Agriculture and forestry account for 9% of US carbon emission, says EPA. Therefore, you need to understand how to reduce and control greenhouse gases on your farm. There are several techniques that can be used to reduce carbon emissions to the environment.
Two Powerful Greenhouse Gases
Whereas other industries emphasize on reducing CO2 emission, agriculture is primarily concerned with the production of the two utmost powerful greenhouse gases, nitrous oxide, and methane.
About methane gas, cows are the main culprit. Their stomachs flip over and release methane – a lot. Synthetic and natural fertilizers source N2O, which is 300-time more powerful than CO2.
Since it is impossible to prevent cows from burping, advocates of sustainable development see improving the balance between yield and productions as the first logical step towards reducing greenhouse gas emissions. Since N2O is mainly formed from excess nitrogen in soils, one way to suppress emissions is to use fertilizer wisely: add just as much as needed at the right place at the right time to meet the crops/field needs.

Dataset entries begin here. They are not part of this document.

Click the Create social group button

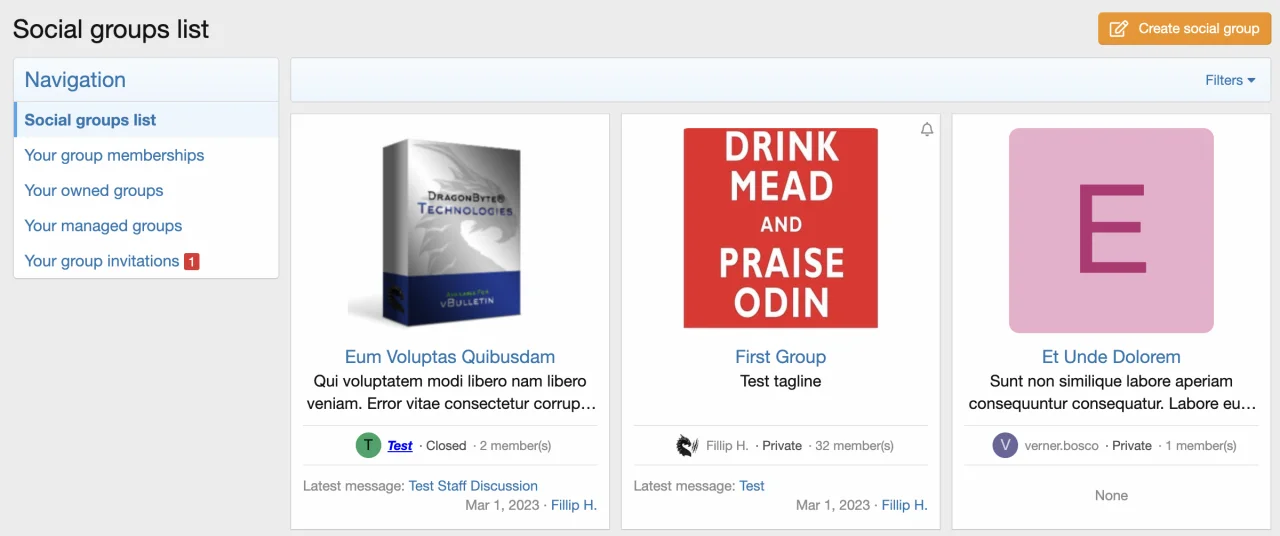click(1184, 28)
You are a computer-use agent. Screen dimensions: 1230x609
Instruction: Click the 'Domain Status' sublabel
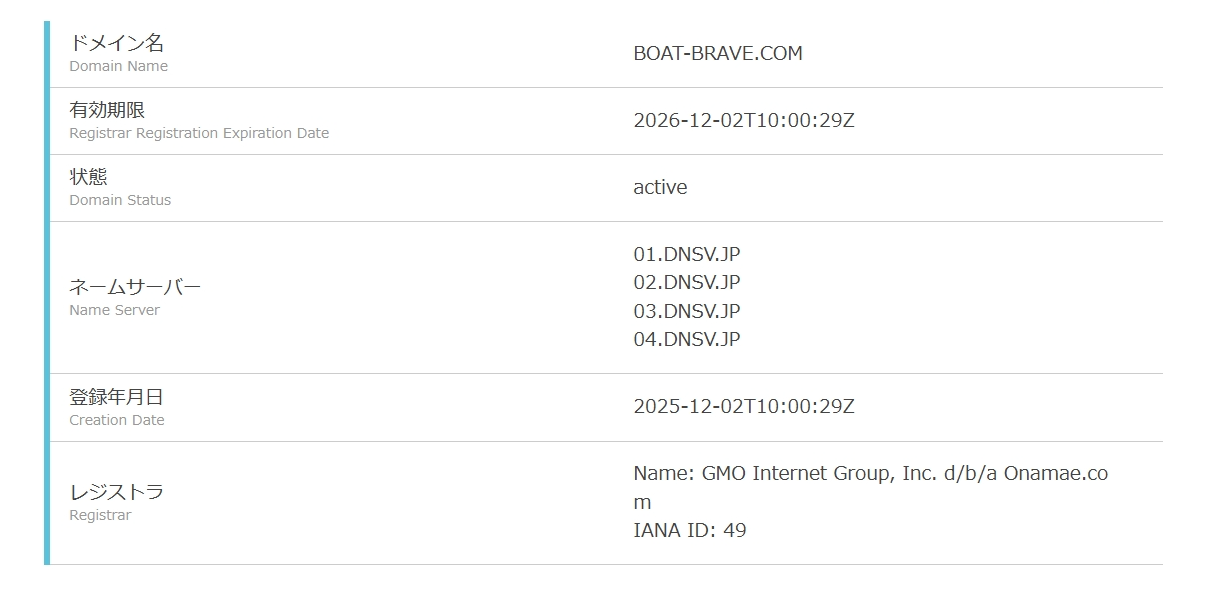point(120,200)
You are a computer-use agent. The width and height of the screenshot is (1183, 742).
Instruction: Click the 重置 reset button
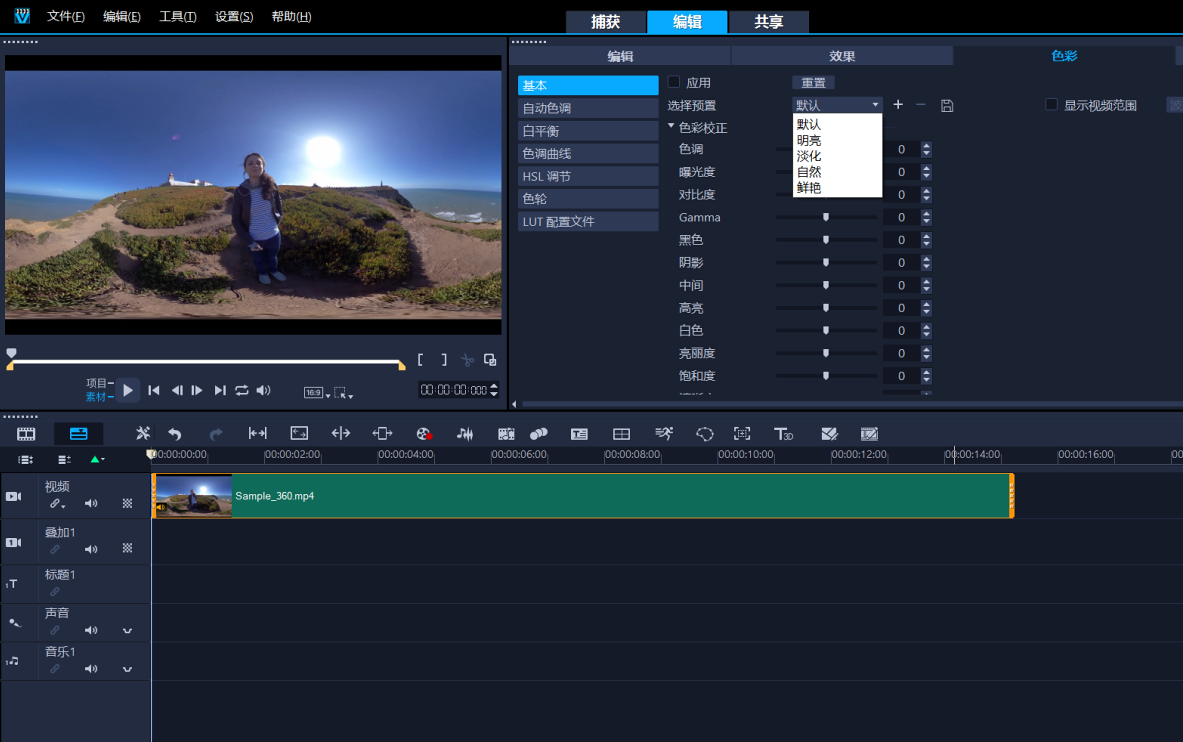(813, 82)
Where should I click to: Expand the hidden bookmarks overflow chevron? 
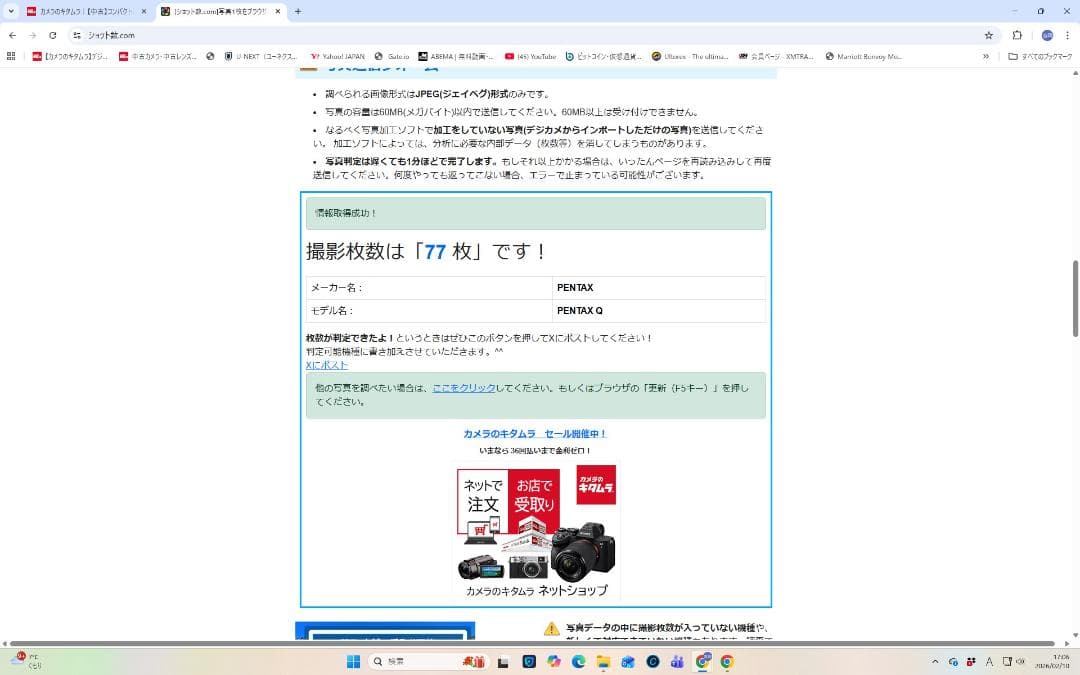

Effective Tillage Techniques
The next-best step in climate control on your farm is to put the cultivator along with the maximum of tillage equipments. Scattering the earth with iron is like bursting a balloon – it instantaneously releases the soil stored carbon into the air. Conservational tillage will significantly reduce your carbon footprints.

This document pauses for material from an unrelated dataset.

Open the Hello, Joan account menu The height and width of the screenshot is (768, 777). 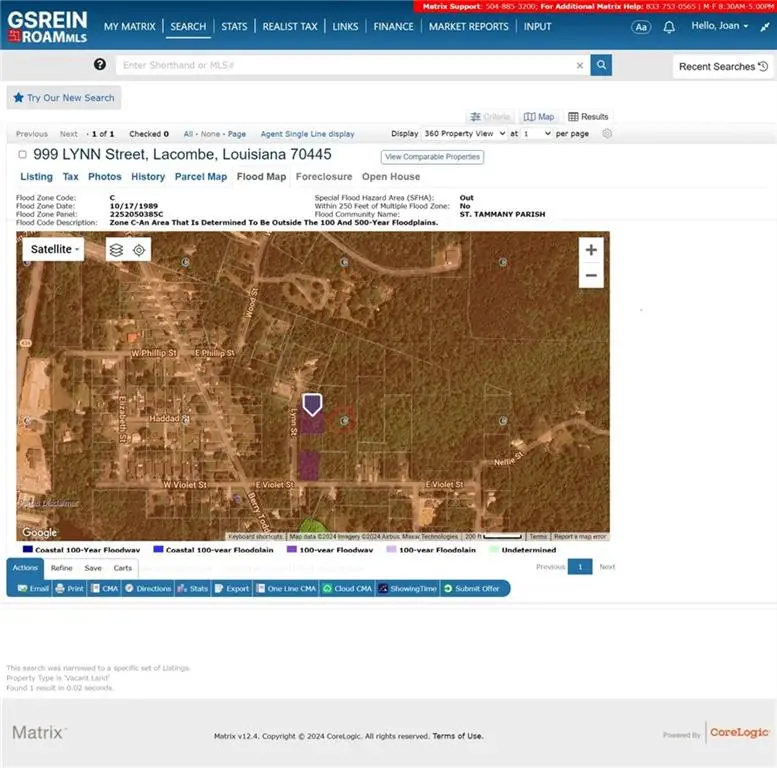720,26
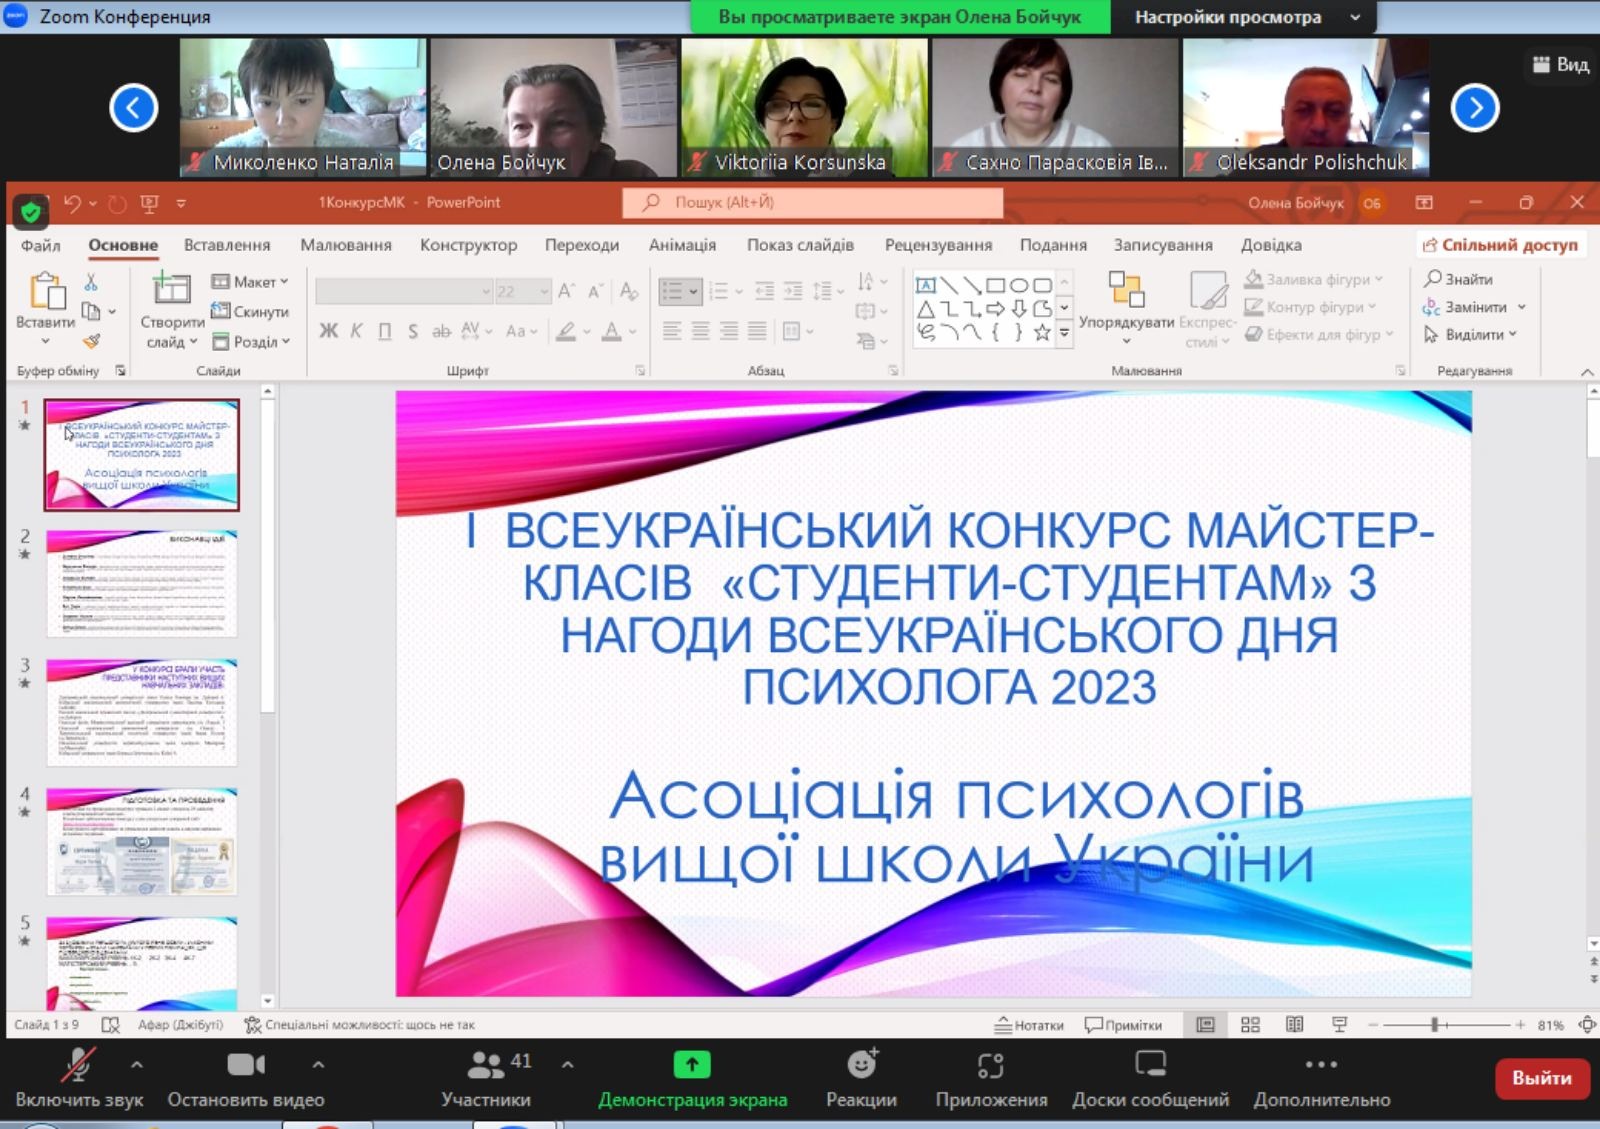Image resolution: width=1600 pixels, height=1129 pixels.
Task: Open the Animation (Анімація) ribbon tab
Action: pos(682,245)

The introduction of conservation tillage techniques, sideways with cropping practices such as cover crops, has the potential to make a difference when the “farm” develops as one of the climate super-heroes. This is because the soil is a great-place to “fix” carbon and prevent it from entering the atmosphere.

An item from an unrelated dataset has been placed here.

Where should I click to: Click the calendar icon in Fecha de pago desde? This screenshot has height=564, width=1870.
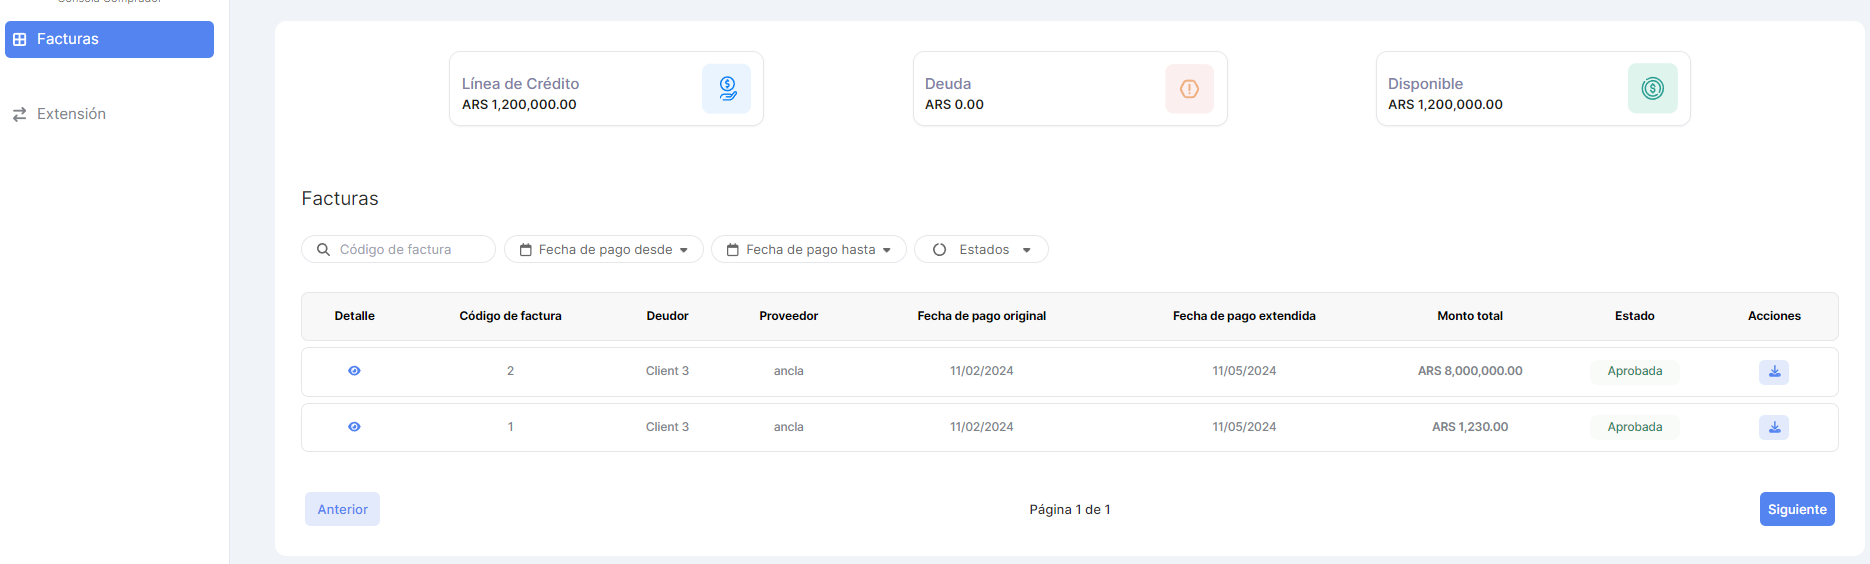point(526,250)
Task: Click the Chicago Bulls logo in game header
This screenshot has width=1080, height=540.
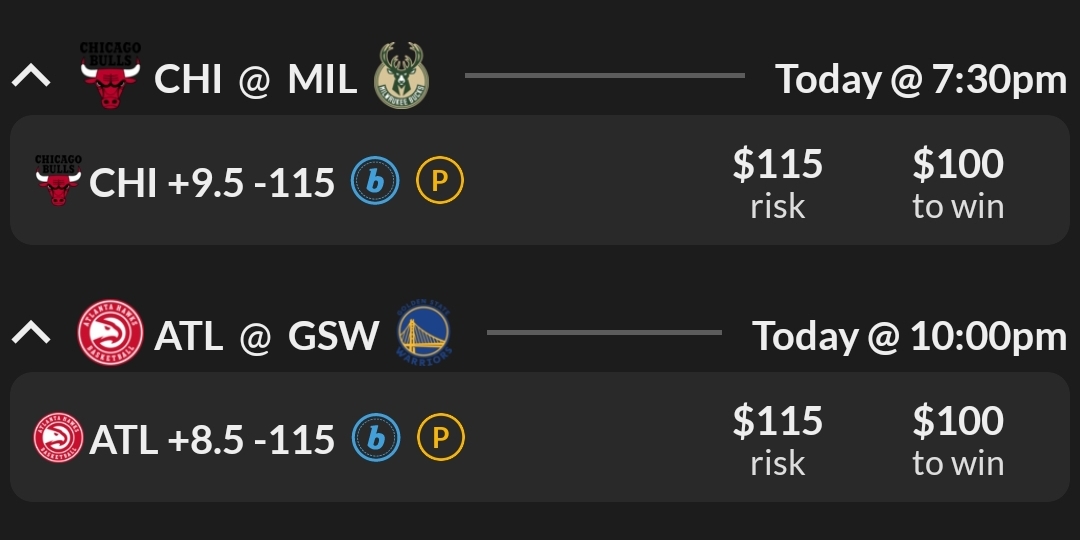Action: pyautogui.click(x=110, y=75)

In farms, there are two other important carbon factors which effect the yield:
- Energy needed to dry and maintain harvested crops.
- The Farm machines
Automated grain drying, storing, and conditioning system can significantly reduce energy consumptions and carbon emission. Similar approach is applied to farm machinery which can increase yields. Excessive standstill and transport times, as well as additional field trips, increase greenhouse gas emissions, and reduce efficiency.